In its first composition, the General Assembly consists of:

- Commander of the Staff - Hristo Mihailov (died on 8 February 1944),
- Political Commissioner - Emil Markov (replaced after his death on 12 July 1943, by Dobri Terpeshev),
- members - Anton Yugov, Petar Vranchev, Lev Glavinchev and Todor Toshev.

From February 1944 the composition was:

- Commander of the Staff - Dobri Terpeshev,
- members - Anton Yugov, Boyan Bulgaranov, Vlado Trichkov, Petar Iliev, Todor Toshev, Petar Vranchev, Blagoy Ivanov (July).

== Operations and disbandment ==
Following their existing operations against the partisans, the regular police started engaging NOVA in the summer of 1943. The army took the initiative during the winter of 1943-1944 only to be joined by the police again in the spring of 1944. Starting in the summer of 1944 all three armed forces - police, army and gendermerie - were actively engaged in operations against NOVA.

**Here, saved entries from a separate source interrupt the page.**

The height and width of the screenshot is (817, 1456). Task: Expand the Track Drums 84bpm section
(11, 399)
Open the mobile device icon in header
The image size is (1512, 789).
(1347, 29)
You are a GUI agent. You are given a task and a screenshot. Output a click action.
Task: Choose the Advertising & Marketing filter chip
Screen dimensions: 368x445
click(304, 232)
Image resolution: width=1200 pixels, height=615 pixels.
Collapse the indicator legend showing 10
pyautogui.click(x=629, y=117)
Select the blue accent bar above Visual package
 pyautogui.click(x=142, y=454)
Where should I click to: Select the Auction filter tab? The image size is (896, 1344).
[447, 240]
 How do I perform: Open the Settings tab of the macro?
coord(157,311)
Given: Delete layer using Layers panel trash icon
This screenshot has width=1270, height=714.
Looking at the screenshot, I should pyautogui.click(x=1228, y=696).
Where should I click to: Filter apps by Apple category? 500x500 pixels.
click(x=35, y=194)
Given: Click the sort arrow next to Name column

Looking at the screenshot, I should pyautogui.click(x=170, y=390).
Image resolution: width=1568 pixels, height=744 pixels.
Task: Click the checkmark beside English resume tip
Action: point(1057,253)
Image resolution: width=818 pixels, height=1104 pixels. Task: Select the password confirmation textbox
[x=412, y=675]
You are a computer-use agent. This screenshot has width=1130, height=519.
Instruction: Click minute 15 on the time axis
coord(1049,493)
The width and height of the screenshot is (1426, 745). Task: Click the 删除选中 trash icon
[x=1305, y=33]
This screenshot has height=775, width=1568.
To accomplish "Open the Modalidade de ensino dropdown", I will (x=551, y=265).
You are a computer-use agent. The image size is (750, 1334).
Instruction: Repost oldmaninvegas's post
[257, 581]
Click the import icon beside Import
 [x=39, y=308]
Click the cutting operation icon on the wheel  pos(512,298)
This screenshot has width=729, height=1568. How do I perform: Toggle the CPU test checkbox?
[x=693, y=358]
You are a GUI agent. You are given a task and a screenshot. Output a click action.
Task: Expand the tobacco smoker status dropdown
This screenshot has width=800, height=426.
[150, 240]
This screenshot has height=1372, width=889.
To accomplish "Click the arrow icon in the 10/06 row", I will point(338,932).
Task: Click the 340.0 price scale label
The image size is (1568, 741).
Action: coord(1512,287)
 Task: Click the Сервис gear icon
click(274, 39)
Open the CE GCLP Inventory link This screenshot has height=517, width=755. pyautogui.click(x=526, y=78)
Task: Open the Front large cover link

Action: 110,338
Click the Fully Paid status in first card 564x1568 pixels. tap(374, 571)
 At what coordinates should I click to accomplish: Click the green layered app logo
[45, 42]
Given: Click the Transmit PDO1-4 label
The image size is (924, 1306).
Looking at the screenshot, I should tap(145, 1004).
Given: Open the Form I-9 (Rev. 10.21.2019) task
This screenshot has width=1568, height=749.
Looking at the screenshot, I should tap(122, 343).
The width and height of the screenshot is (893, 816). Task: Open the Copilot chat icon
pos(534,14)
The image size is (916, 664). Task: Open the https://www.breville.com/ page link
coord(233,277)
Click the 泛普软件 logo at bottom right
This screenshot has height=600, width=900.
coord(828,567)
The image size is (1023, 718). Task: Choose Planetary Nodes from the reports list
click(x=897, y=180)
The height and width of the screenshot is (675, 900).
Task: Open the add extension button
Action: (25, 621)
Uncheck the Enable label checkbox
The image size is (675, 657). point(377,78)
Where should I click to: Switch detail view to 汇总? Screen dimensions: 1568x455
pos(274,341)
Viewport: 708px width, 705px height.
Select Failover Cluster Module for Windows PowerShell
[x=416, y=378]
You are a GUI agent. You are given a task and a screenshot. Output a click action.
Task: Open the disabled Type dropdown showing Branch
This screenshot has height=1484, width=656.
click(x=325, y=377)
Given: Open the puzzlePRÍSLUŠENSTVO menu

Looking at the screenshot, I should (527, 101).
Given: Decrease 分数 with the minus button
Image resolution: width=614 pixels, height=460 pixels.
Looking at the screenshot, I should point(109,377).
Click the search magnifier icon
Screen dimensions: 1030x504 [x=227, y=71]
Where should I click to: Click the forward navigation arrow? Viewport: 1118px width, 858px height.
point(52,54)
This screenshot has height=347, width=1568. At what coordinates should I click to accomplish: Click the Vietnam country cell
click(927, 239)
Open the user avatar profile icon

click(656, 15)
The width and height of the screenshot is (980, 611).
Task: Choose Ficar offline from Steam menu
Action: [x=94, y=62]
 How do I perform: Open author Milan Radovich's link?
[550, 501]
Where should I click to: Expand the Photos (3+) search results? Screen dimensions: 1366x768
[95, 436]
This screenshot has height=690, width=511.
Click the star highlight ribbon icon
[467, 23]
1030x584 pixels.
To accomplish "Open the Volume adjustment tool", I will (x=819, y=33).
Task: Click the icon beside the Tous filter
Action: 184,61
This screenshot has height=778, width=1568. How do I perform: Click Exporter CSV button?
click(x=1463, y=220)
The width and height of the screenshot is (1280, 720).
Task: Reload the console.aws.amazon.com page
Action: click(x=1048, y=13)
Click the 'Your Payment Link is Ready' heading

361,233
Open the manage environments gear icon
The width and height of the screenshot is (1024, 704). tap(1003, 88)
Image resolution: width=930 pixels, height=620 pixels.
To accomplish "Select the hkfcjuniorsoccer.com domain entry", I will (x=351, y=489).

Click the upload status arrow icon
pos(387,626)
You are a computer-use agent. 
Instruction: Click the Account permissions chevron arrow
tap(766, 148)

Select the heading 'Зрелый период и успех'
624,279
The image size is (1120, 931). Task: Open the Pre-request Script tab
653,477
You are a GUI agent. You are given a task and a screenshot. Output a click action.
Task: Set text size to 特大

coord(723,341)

Despite their inferior numbers, the NOVA troops benefited from the BCP support network within the civilian population and skillfully waged a guerilla war: they temporarily held captured small villages, attacked farms for supplies, organized sabotage in factories and assassinated prominent government officials. In the west of the country, the Bulgarians were helped by the People's Liberation Army of Yugoslavia, and in the south by the Greek People's Liberation Army.

In the winter of 1943–1944, the government mobilized up to one hundred thousand soldiers and police in an attempt to deliver a decisive blow to NOVA but those actions had only limited success. In the spring of 1944, the number of NOVA increased even more. In August 1944, in anticipation of the arrival of the Red Army, NOVA began to prepare for an attack on Sofia and other major cities in the country. At the time of the 1944 Bulgarian coup d'état on 9 September 1944, NOVA had 9 mortars, 440 machine guns, 850 assault rifles, 7660 rifles and 3180 pistols and revolvers in service.

On 8 September, Communists and their supporters carried out a coup d'état. Power passed into the hands of the Fatherland Front, headed by Kimon Georgiev. The leaders of the NOVA took their places in the newly formed government.

On 10 September 1944, the government of the Fatherland Front announced the disbandment of the police, gendarmerie, the dissolution of fascist organizations and the creation of a people's militia.

Also, it was announced the creation of the Bulgarian People's Army, which included fighters of the NOVA partisan detachments and combat groups of the BCP, activists of the Resistance movement and 40 thousand volunteers.

On 22 September 1944, the NOVA detachment commanders received the status of assistant commanders of the Bulgarian People's Army.